Esse detalhe ajuda a explicar por que a experiência do filme tem impacto tão direto sobre a trilha. O público não está apenas ouvindo gravações clássicas reaproveitadas. Está vendo essas músicas recriadas como momentos dramáticos, com corpo, palco, figurino, câmera e memória afetiva.

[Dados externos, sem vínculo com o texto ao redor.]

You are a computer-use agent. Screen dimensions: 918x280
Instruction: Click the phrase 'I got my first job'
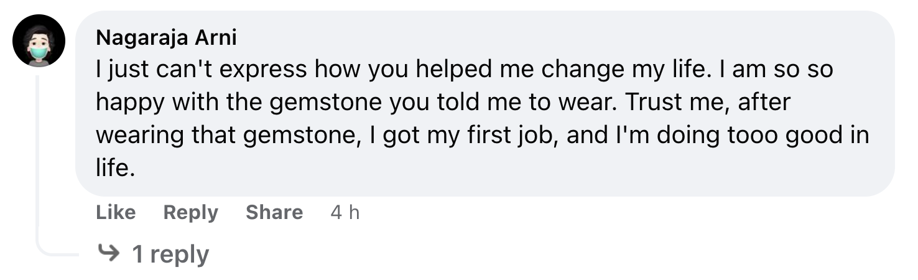click(466, 136)
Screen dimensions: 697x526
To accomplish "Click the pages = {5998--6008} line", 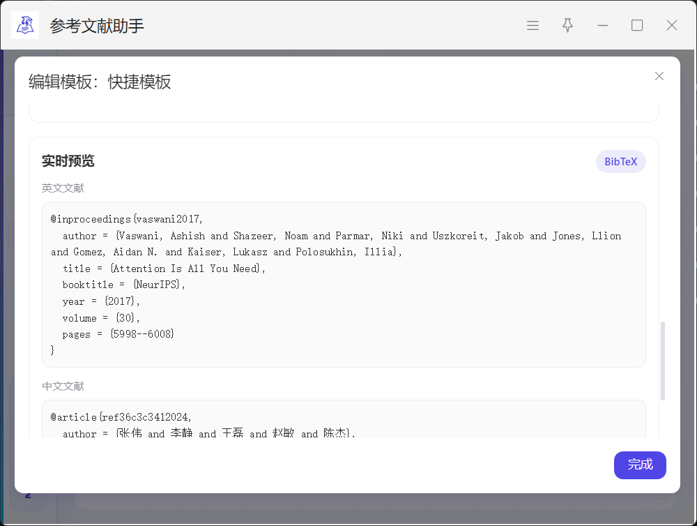I will click(118, 334).
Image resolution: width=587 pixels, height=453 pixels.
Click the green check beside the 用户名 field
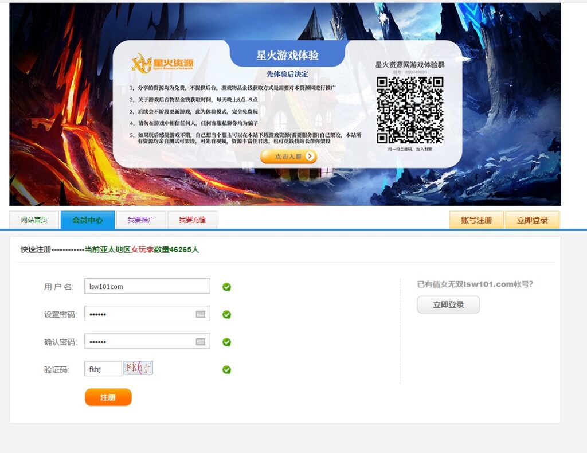click(226, 286)
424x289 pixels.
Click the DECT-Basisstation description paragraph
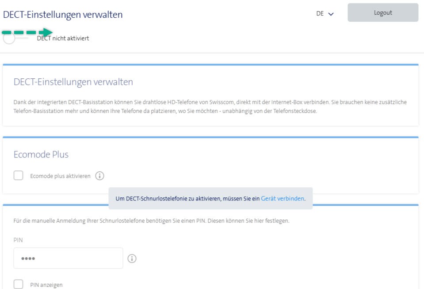coord(210,107)
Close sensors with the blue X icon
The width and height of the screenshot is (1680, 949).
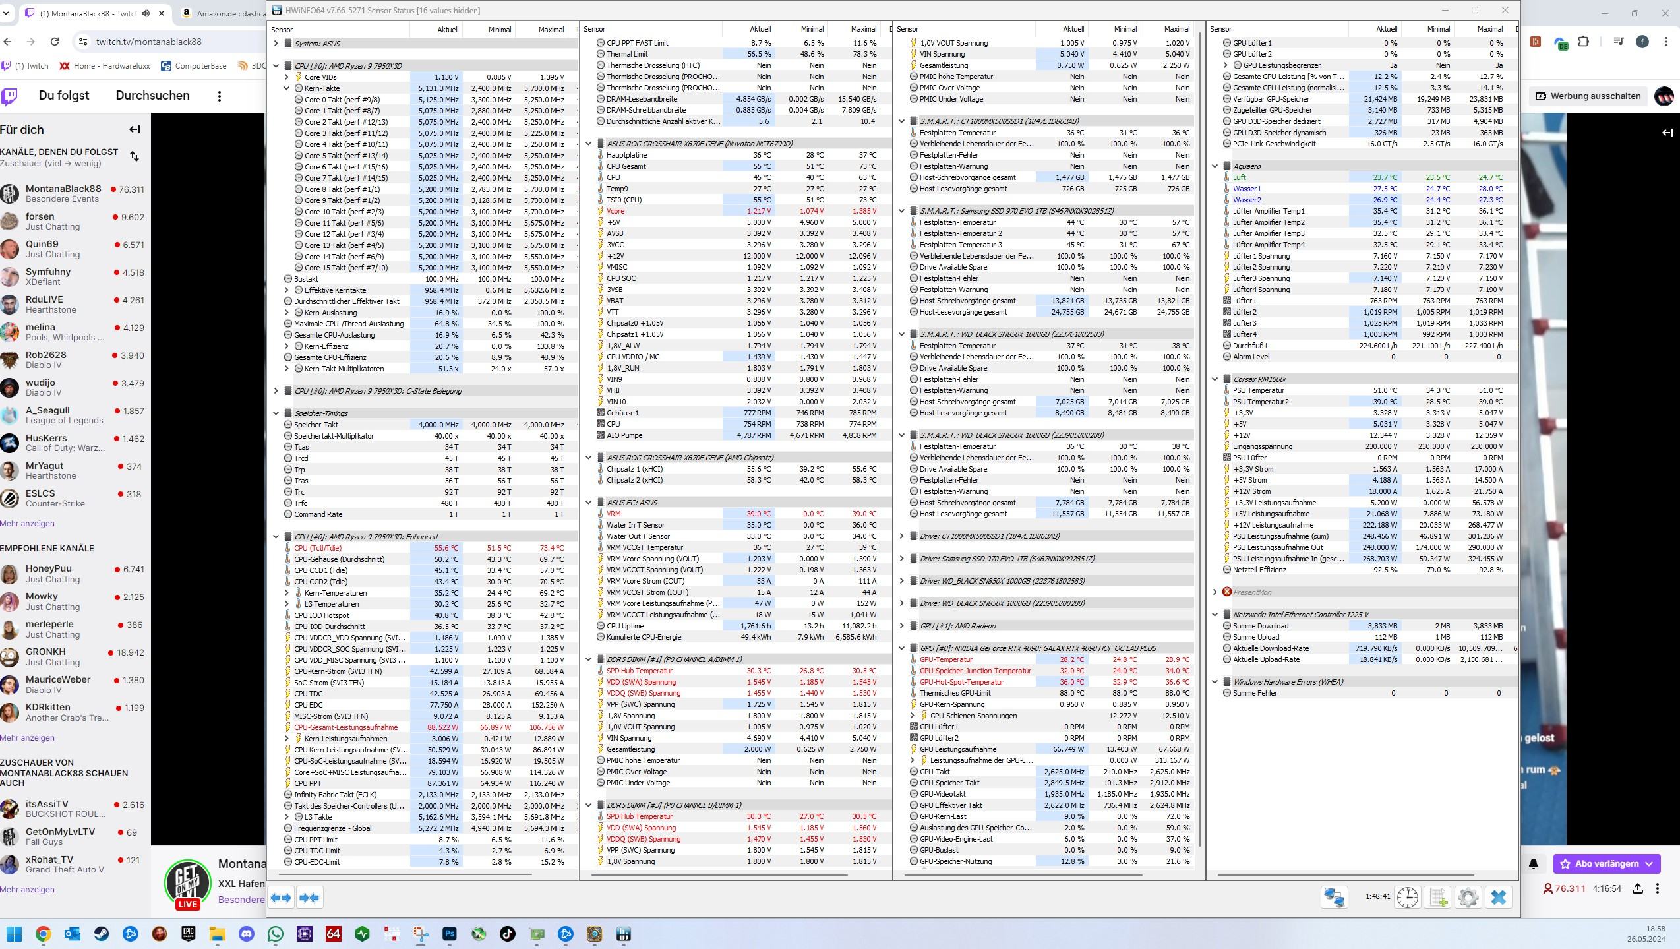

Por que a trilha funciona tão bem

A força de Michael: Songs From the Motion Picture está na forma como o álbum reorganiza o repertório de Michael Jackson. A sequência transforma sucessos conhecidos em capítulos de uma biografia musical. I’ll Be There apresenta o menino de voz extraordinária. Don’t Stop ’Til You Get Enough marca a virada adulta. Billie Jean traduz o nascimento do mito. Thriller mostra a fusão entre música e cinema. Bad encerra a seleção com a imagem de um artista que já havia se tornado maior do que a própria indústria.

Por isso, a trilha não é apenas um produto derivado do filme. Ela é parte essencial do fenômeno. Em um momento em que Hollywood volta a apostar em música, nostalgia e grandes ícones culturais, Michael mostra que o catálogo do Rei do Pop continua funcionando como espetáculo completo. Cada faixa carrega uma lembrança, uma cena, um passo de dança e uma assinatura visual.

Quase duas décadas após a morte de Michael Jackson, o cinema devolveu suas músicas ao centro do consumo global. E a trilha sonora oficial mostra por quê: poucas carreiras foram tão naturalmente cinematográficas quanto a dele.